— Problem statement —
From the line containing "Instruction: Open three-dot" to the end of the records, print every line exactly, both ends included, and leave out the pictures.

[Records from a data source]
=== Section Start ===
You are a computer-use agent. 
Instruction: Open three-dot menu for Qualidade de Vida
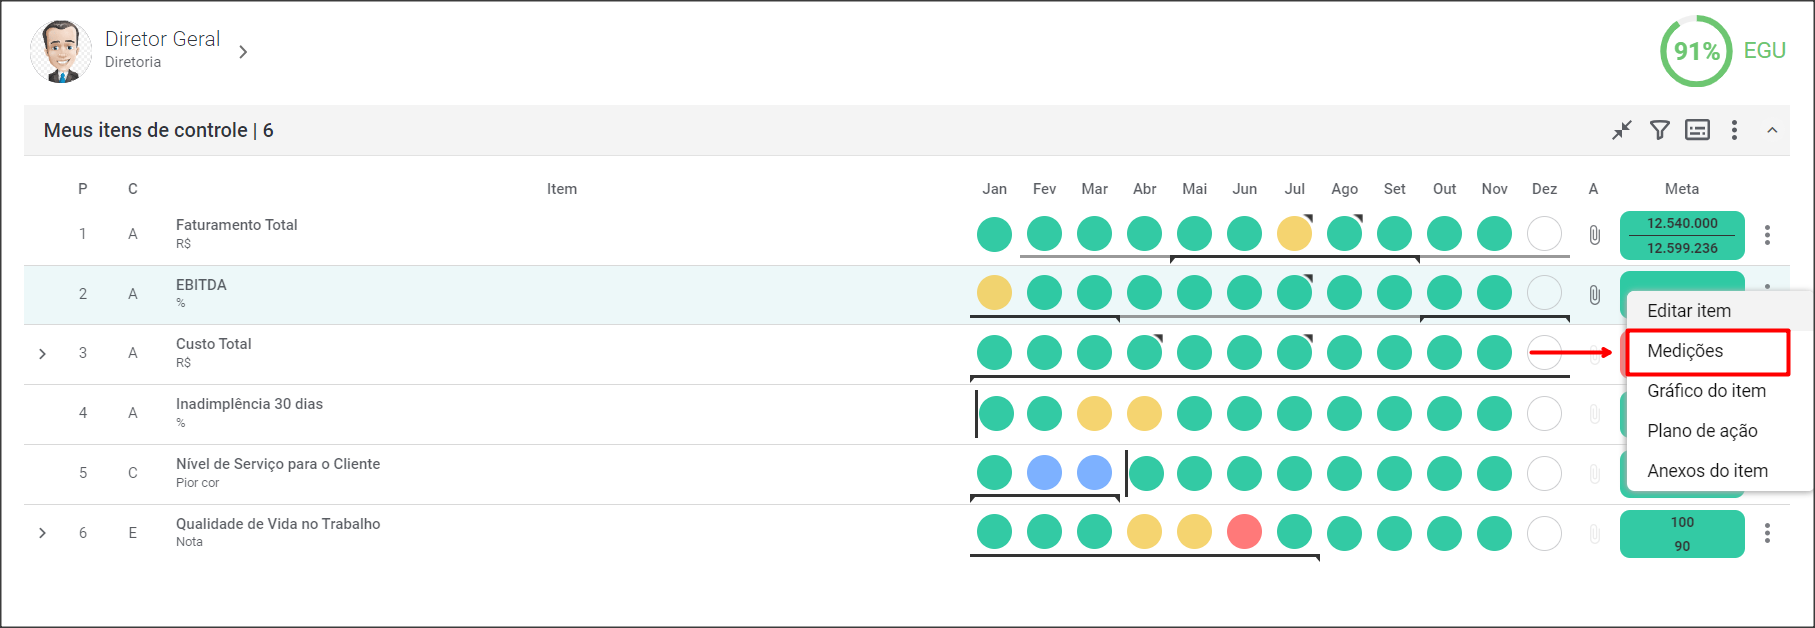click(1767, 533)
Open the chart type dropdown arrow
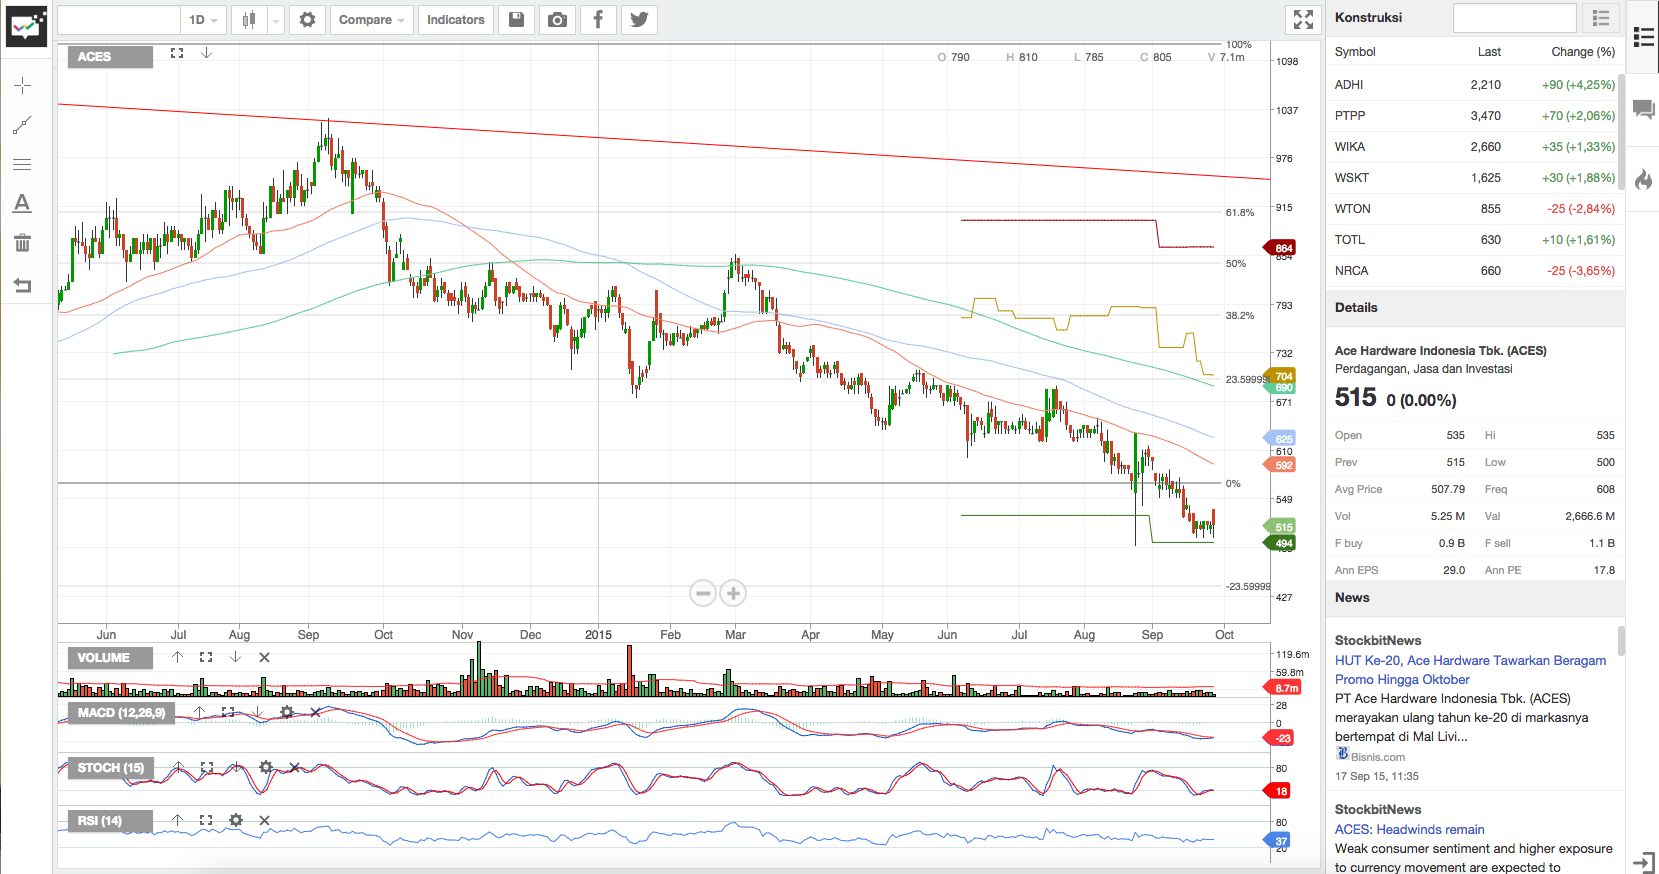Image resolution: width=1659 pixels, height=874 pixels. (276, 20)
=== Section End ===
— Reply to the exercise —
Instruction: Open three-dot menu for Qualidade de Vida
click(1767, 533)
Open the chart type dropdown arrow
Image resolution: width=1659 pixels, height=874 pixels. (276, 20)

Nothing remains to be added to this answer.